INPUT FOR THIS TASK START

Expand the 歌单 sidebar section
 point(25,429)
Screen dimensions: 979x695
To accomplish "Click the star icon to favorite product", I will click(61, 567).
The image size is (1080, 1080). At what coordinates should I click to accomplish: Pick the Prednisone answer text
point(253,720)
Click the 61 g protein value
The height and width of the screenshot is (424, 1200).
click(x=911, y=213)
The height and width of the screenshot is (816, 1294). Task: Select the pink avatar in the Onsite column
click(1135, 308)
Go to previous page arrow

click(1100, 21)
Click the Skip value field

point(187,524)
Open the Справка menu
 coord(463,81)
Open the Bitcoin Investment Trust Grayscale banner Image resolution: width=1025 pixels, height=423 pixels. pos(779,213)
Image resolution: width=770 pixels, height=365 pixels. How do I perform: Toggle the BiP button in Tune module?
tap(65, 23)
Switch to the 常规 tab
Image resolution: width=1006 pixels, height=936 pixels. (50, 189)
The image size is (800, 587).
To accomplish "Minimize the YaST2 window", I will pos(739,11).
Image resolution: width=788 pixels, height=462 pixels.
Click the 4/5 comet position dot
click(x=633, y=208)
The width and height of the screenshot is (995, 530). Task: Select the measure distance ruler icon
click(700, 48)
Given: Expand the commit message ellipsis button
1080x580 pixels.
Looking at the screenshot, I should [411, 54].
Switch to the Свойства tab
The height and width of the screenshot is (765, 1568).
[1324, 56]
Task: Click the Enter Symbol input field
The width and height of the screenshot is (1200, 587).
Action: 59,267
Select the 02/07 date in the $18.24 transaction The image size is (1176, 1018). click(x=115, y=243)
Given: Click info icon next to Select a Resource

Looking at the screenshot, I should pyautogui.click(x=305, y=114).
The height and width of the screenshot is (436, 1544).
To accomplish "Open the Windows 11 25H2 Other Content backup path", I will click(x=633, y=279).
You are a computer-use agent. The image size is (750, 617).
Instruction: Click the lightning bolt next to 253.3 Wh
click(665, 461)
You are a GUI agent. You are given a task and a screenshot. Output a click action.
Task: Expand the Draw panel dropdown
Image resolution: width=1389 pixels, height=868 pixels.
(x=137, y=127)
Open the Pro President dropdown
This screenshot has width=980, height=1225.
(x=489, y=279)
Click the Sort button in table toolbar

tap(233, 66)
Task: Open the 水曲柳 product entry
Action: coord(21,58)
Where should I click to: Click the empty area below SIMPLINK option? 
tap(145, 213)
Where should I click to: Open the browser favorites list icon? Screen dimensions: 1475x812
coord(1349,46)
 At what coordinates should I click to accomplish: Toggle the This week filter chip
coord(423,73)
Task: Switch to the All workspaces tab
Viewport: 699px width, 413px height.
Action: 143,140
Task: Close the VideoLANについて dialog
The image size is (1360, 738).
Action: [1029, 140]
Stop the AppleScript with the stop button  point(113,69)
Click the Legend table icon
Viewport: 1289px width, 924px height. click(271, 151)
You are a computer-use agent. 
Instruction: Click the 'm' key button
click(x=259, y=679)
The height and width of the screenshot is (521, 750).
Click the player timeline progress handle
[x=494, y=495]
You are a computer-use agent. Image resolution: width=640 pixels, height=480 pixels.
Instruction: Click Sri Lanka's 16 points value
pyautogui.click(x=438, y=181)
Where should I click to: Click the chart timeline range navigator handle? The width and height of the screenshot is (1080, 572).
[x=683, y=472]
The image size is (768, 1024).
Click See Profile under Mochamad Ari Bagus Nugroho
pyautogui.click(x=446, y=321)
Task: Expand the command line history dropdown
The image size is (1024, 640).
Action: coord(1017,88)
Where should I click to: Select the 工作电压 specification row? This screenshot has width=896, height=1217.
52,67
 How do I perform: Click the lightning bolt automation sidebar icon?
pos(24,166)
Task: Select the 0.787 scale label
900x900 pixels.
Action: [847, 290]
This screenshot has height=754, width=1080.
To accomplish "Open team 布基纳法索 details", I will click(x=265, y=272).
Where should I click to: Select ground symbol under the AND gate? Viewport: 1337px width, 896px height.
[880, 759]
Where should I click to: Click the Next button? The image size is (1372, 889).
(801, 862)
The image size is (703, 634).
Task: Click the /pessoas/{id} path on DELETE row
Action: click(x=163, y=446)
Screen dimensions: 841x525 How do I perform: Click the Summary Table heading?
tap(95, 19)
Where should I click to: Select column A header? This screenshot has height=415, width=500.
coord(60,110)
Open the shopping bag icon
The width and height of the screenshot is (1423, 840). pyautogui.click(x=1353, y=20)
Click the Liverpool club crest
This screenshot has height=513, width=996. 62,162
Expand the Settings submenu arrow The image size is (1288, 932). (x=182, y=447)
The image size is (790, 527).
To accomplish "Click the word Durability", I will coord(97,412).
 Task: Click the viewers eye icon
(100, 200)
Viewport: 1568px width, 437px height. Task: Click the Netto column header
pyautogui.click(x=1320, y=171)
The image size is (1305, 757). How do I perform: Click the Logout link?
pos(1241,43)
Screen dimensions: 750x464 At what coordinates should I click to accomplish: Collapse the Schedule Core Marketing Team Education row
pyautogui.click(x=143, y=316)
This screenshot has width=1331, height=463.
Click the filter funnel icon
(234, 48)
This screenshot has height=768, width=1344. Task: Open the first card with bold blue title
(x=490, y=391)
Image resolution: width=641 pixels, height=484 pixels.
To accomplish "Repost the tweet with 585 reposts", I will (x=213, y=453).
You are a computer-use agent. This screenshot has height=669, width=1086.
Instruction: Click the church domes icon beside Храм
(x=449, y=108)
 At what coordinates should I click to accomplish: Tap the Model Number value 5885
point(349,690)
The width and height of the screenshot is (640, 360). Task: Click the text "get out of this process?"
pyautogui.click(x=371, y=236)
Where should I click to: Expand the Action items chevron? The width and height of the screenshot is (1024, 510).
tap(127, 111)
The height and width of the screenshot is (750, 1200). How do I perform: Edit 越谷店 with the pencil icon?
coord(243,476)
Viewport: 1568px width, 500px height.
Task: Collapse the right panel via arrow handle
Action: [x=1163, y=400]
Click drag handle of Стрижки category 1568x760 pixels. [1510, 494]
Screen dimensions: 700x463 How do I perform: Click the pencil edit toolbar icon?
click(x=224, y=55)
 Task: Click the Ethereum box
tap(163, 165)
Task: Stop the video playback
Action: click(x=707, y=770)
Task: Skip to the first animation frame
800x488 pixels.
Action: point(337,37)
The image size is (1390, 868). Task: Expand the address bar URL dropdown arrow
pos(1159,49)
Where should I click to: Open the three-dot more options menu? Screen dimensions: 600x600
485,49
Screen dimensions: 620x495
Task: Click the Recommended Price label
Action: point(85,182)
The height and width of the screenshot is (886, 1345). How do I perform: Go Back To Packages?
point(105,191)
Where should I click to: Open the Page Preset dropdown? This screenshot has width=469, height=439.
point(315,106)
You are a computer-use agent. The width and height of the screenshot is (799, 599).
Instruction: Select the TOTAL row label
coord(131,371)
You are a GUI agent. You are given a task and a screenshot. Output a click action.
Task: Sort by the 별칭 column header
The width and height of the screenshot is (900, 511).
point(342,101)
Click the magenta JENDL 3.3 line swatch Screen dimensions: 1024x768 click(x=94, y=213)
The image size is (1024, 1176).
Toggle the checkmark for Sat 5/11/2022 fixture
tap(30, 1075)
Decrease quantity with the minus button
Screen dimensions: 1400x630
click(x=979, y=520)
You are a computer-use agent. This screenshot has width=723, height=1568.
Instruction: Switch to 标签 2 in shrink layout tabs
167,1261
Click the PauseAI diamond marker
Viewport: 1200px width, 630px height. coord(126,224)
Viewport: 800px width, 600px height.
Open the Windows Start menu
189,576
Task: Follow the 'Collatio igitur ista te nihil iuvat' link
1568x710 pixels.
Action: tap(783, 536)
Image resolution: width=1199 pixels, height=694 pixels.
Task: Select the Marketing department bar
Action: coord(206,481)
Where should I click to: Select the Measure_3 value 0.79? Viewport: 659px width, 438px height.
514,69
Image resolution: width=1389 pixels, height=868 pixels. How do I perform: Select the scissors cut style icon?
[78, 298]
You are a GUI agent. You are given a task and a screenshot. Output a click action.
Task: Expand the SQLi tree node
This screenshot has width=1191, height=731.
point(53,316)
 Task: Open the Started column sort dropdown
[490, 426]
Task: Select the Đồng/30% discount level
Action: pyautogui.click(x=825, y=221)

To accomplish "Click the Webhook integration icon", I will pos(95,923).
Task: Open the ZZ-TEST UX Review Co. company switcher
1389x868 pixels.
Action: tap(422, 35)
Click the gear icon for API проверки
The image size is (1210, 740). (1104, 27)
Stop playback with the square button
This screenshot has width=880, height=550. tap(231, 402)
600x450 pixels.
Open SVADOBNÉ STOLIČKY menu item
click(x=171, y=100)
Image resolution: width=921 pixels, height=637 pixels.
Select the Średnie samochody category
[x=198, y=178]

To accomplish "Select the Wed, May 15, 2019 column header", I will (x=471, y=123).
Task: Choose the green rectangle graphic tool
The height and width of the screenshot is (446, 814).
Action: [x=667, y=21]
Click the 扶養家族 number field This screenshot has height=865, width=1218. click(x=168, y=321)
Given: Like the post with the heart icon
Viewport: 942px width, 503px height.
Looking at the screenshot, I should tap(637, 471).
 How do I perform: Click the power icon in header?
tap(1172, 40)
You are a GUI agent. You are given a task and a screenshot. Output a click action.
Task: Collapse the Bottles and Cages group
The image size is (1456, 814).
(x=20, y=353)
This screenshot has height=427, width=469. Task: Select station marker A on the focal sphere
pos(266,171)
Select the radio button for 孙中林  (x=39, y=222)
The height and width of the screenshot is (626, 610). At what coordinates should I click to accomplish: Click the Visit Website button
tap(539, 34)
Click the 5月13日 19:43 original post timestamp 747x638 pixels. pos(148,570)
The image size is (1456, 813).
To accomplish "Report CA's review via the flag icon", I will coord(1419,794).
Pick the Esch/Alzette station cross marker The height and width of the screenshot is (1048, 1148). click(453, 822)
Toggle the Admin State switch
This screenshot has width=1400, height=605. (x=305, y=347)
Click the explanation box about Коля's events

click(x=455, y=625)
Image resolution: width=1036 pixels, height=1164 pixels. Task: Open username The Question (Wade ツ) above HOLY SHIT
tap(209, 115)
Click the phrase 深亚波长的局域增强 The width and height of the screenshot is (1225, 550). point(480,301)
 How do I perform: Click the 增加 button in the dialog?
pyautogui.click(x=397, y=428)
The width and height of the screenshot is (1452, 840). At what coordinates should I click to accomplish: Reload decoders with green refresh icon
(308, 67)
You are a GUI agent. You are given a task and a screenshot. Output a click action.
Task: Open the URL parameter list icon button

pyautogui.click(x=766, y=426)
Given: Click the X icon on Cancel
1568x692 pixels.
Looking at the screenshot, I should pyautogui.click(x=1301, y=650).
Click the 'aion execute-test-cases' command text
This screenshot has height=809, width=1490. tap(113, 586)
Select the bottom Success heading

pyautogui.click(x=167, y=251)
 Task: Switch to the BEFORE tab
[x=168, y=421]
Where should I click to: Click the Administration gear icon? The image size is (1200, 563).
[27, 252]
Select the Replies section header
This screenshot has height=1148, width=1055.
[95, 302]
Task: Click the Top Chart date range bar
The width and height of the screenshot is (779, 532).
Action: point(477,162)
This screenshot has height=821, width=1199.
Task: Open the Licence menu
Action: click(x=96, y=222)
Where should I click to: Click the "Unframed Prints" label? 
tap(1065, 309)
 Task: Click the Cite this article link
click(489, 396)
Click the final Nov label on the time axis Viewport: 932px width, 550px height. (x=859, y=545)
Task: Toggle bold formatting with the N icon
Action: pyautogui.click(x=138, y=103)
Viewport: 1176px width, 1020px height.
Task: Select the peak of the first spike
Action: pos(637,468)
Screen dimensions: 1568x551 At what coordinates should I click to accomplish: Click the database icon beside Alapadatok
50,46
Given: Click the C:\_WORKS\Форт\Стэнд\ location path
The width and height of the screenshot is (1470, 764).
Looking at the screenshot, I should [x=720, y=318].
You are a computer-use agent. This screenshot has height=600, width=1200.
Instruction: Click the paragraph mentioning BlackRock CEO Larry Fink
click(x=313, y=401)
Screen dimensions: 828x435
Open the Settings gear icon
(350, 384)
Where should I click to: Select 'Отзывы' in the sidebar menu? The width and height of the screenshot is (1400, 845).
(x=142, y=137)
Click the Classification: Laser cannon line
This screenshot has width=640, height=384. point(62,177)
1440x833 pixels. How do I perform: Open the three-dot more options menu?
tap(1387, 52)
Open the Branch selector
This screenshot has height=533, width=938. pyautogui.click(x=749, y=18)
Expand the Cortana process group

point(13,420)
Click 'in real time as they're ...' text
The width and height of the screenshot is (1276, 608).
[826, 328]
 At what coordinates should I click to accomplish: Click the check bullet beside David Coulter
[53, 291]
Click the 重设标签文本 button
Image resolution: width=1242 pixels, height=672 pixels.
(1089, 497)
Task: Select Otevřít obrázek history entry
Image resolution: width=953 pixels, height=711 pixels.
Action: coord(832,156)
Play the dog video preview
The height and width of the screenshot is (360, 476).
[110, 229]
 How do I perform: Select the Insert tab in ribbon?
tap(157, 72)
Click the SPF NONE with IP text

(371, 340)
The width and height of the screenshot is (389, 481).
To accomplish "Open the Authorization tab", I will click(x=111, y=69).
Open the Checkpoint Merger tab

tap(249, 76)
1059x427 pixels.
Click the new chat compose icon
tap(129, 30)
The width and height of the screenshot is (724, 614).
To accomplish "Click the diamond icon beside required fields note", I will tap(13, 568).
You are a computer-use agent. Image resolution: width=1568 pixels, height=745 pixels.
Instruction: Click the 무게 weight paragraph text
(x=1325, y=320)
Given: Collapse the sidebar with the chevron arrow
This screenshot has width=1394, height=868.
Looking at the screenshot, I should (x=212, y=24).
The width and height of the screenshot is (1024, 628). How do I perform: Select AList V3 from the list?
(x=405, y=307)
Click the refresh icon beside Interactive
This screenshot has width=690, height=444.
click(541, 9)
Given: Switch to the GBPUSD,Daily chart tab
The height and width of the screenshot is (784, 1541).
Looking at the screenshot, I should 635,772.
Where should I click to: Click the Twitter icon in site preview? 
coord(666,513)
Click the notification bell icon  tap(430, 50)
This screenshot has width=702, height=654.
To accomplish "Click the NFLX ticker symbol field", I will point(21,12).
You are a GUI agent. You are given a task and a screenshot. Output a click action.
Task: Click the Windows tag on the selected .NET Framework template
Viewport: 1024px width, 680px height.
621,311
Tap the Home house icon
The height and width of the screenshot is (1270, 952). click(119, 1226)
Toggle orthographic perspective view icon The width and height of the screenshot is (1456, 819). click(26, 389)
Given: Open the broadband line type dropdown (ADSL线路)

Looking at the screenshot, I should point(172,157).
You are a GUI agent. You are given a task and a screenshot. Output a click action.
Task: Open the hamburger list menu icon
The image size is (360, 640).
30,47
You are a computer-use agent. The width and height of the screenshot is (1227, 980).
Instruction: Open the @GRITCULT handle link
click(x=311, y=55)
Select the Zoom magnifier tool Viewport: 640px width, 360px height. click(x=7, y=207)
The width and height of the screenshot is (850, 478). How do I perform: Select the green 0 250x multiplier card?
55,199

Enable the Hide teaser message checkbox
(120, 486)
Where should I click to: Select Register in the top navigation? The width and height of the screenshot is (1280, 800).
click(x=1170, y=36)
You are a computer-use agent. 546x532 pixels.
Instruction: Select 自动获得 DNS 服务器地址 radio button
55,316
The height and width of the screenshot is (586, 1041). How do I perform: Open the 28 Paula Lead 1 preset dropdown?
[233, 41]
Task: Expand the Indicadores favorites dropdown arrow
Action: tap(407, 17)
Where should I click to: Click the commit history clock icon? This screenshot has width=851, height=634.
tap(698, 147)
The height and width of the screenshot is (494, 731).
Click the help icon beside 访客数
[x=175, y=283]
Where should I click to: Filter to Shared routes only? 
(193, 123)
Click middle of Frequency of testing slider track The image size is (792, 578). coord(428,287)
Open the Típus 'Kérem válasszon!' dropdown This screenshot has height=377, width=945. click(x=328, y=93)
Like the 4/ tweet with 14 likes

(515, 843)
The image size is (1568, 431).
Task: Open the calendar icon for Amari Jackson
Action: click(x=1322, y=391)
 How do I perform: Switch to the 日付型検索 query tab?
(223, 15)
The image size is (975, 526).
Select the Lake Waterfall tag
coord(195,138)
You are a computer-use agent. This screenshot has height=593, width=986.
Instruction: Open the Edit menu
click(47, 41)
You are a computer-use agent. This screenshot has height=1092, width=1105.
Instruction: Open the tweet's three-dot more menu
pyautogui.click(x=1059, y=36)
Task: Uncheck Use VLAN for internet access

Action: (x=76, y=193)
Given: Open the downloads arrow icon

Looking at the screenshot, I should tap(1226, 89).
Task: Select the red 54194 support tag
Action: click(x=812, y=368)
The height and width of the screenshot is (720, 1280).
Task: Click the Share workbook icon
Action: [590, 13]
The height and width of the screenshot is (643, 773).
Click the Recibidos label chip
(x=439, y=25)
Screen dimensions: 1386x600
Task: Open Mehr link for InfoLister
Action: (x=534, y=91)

INPUT FOR THIS TASK END

• TASK DIRECTIONS: A single number is the answer: how many lines of the entries above contain "computer"?

• OUTPUT OF THE TASK: 12